Name: Courtney Stodden, 27
Bio: Stodden made tabloid headlines at age 16 by marrying 51-year-old actor Doug Hutchison in 2011. Because the age of consent in California is 18, Stodden’s mother had give consent for the couple to marry.
After tying the knot, Stodden appeared on several reality shows, including Couples Therapy and Celebrity Big Brother, released a string of original dance songs, and appeared in the independent film Love Addict before separating from Hutchinson in 2017. (The couple finalized their divorce in 2020.)
Speaking to a reporter in 2018, Stodden admitted to “playing a caricature” with the media, much like Anna Nicole Smith and Marilyn Monroe, saying, “I decided, at 23, that ‘I’m not gonna play this anymore. I’m just going to be myself.’ I want to be honest [now], and potentially help people.”
Coming out: In April 2021, Stodden came out as non-binary on social media, announcing their new pronouns on Instagram and Twitter by writing, “They/them/theirs. I don’t Identify as she or her. I’ve never felt like I ever fit in anywhere.”
Speaking to Variety, Stodden added, “I’m excited to begin to truly start expressing myself without worry of others’ judgments or opinions. I’ve lived too long hiding from who I really am. I’m so excited for everyone to see my true self creatively and spiritually.”
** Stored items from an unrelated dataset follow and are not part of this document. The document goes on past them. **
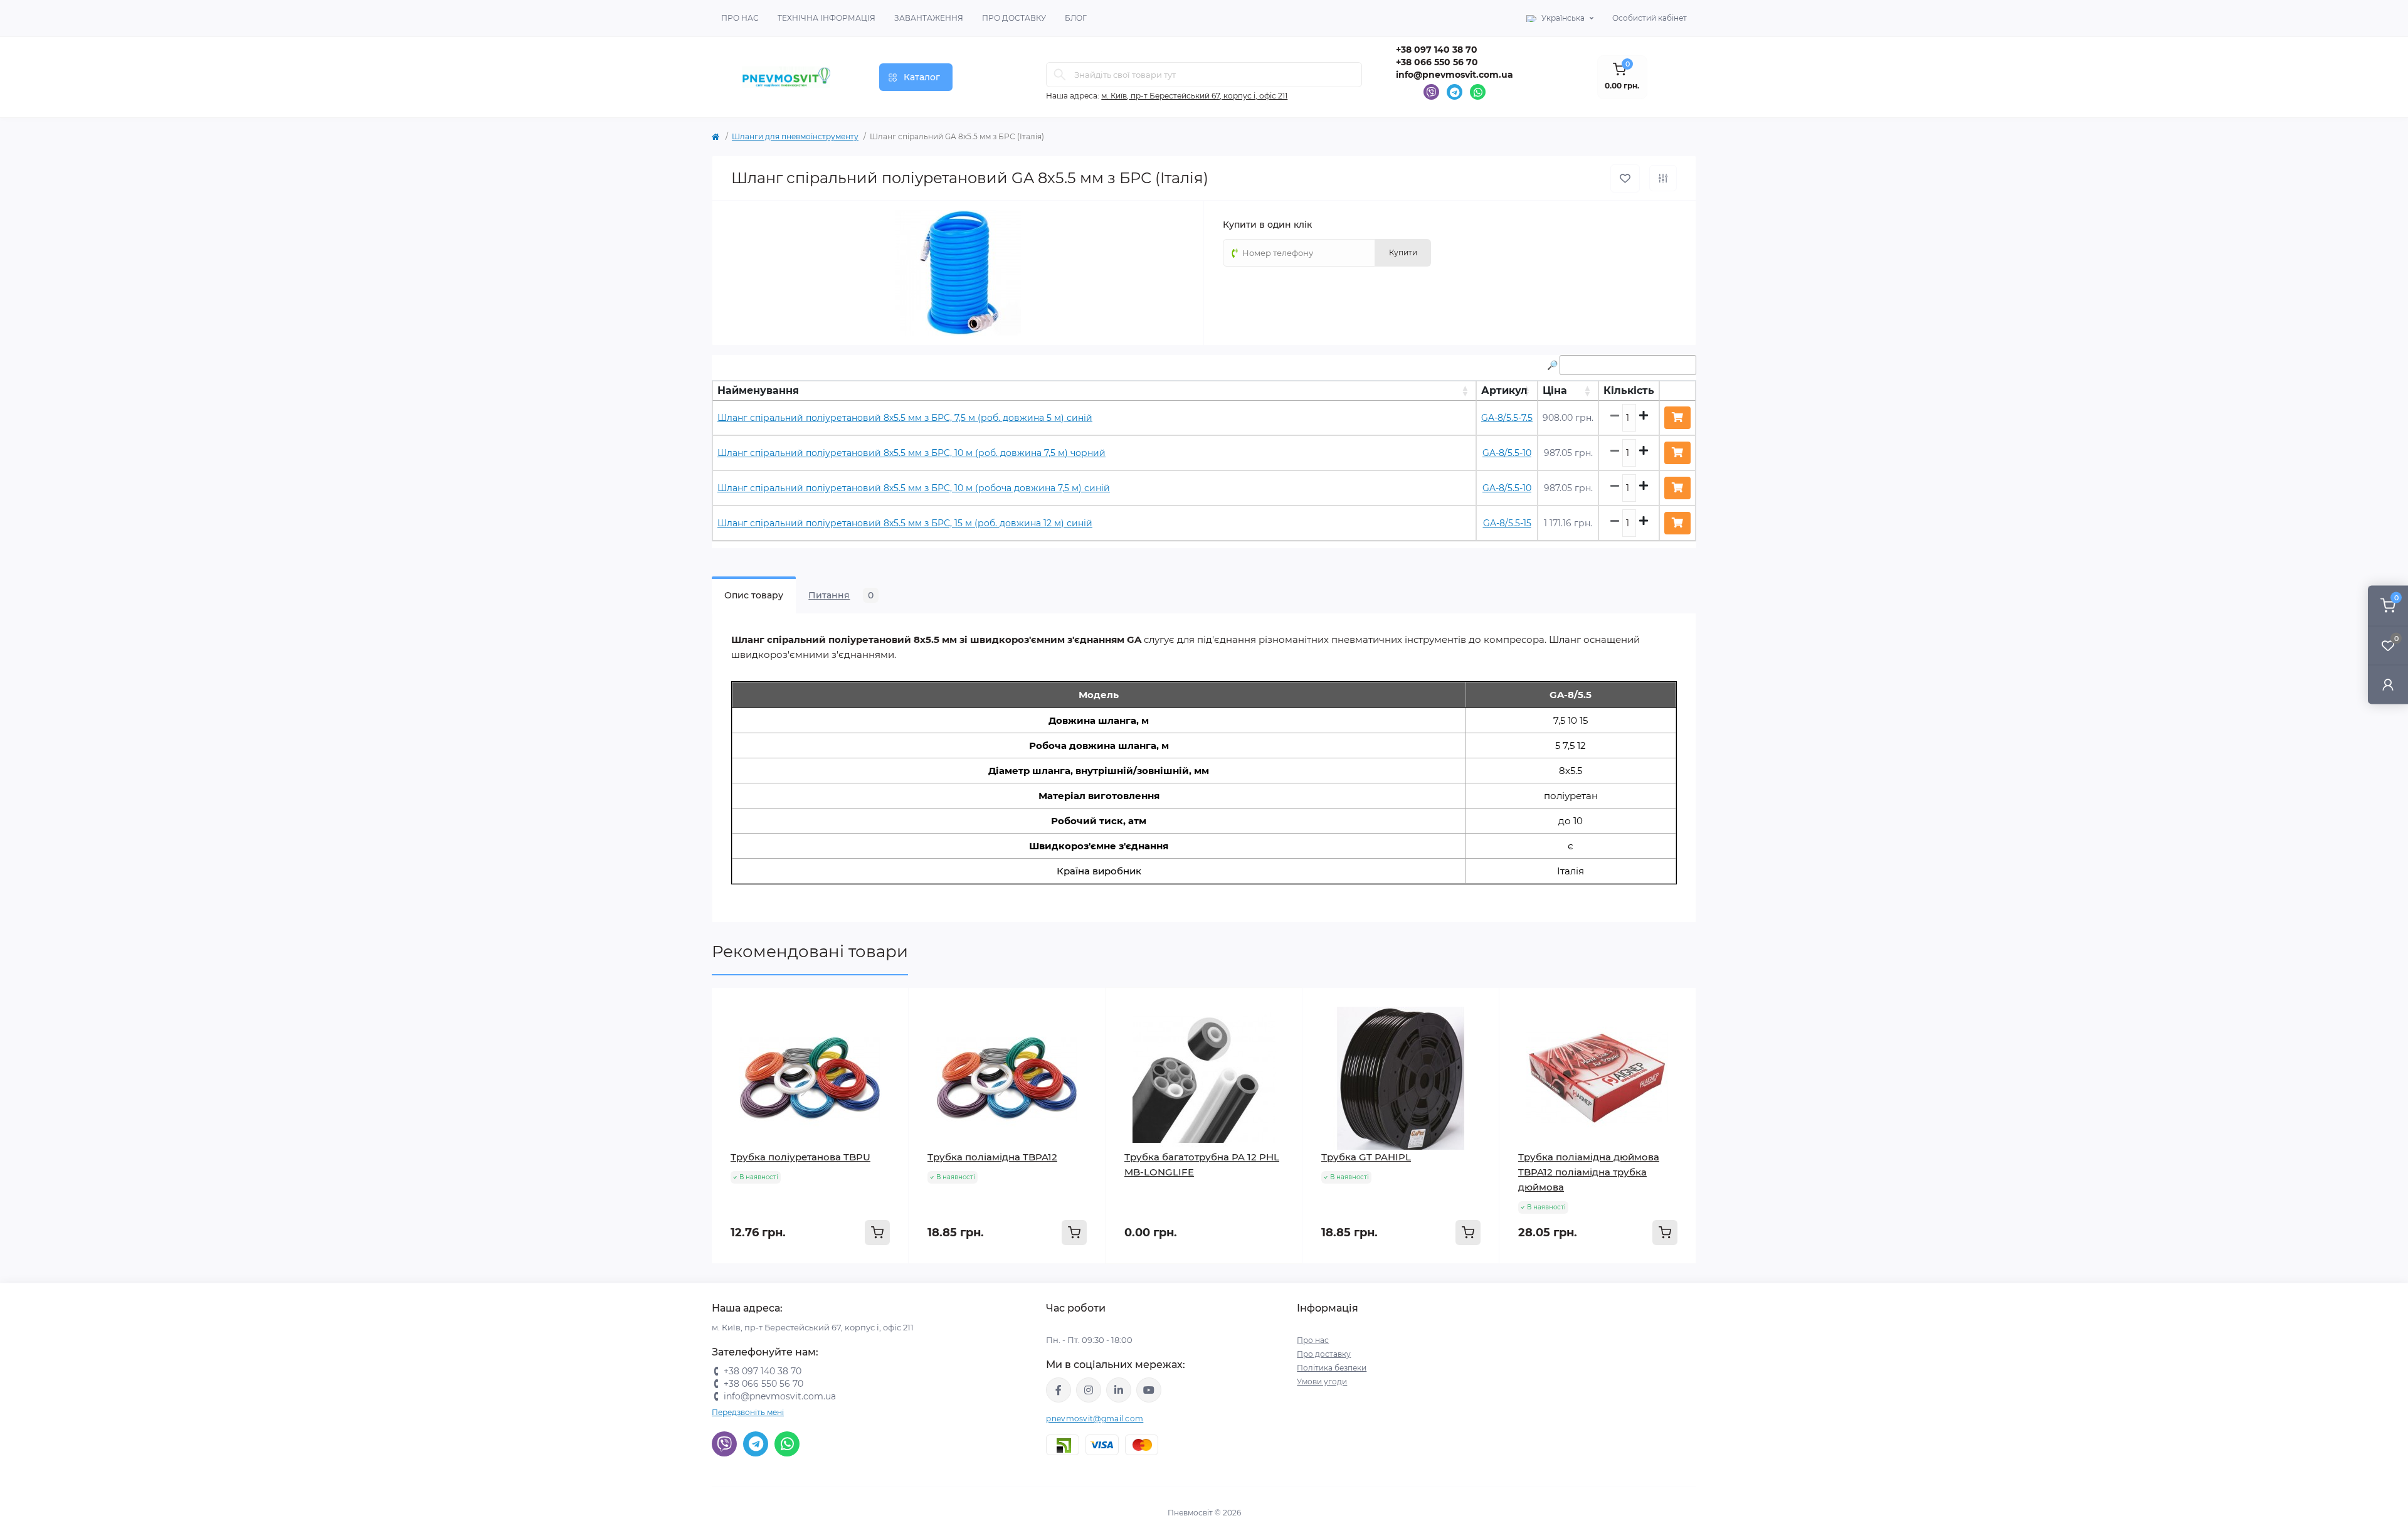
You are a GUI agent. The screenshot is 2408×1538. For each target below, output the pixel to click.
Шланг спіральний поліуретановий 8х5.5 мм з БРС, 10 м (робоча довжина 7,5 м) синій (913, 488)
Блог (1076, 18)
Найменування (758, 390)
They/them/theirs. I don’t Identify as she or her. I’ve never felt like I ever fit in anywhere. I was bullied horribly in school because I was different. The other girls never understood me. I never really connected with anyone my age. My spirit is fluid w a kaleidoscope of color pic.twitter.com/BFwHoDkSLa
— Courtney Stodden (@CourtneyStodden) April 14, 2021
Chosen Family: Stodden also used the moment to talk about the bullying they received as a teenager, singling out Chrissy Teigen, the former queen of Twitter, specifically. “I experienced so much harassment and bullying from her when I was just 16 years old,” they said in an Instagram video. “At a time when I needed help. I was being abused.”
Stodden then shared screenshots of tweets and DMs sent by Teigen a decade earlier, saying things like “I hate you” and urging them to take their own life. “It really affected me,” Stodden said. “It’s so damaging when you have somebody like Chrissy Teigen bullying children.”
Teigen responded publicly by tweeting a lengthy apology, writing, “I’m mortified and sad at who I used to be. I was an insecure, attention-seeking troll. I am ashamed and completely embarrassed at my behavior but that is nothing compared to how I made Courtney feel.”
Stodden said they accepted Teigen’s apology but added they believed she was only doing it to salvage her reputation. “I accept her apology and forgive her. But the truth remains the same, I have never heard from her or her camp in private. In fact, she blocked me on Twitter,” Stodden said.
A month later, Teigen issued another public apology, this time in a blog post admitting to cyberbullying and once again expressing her regret.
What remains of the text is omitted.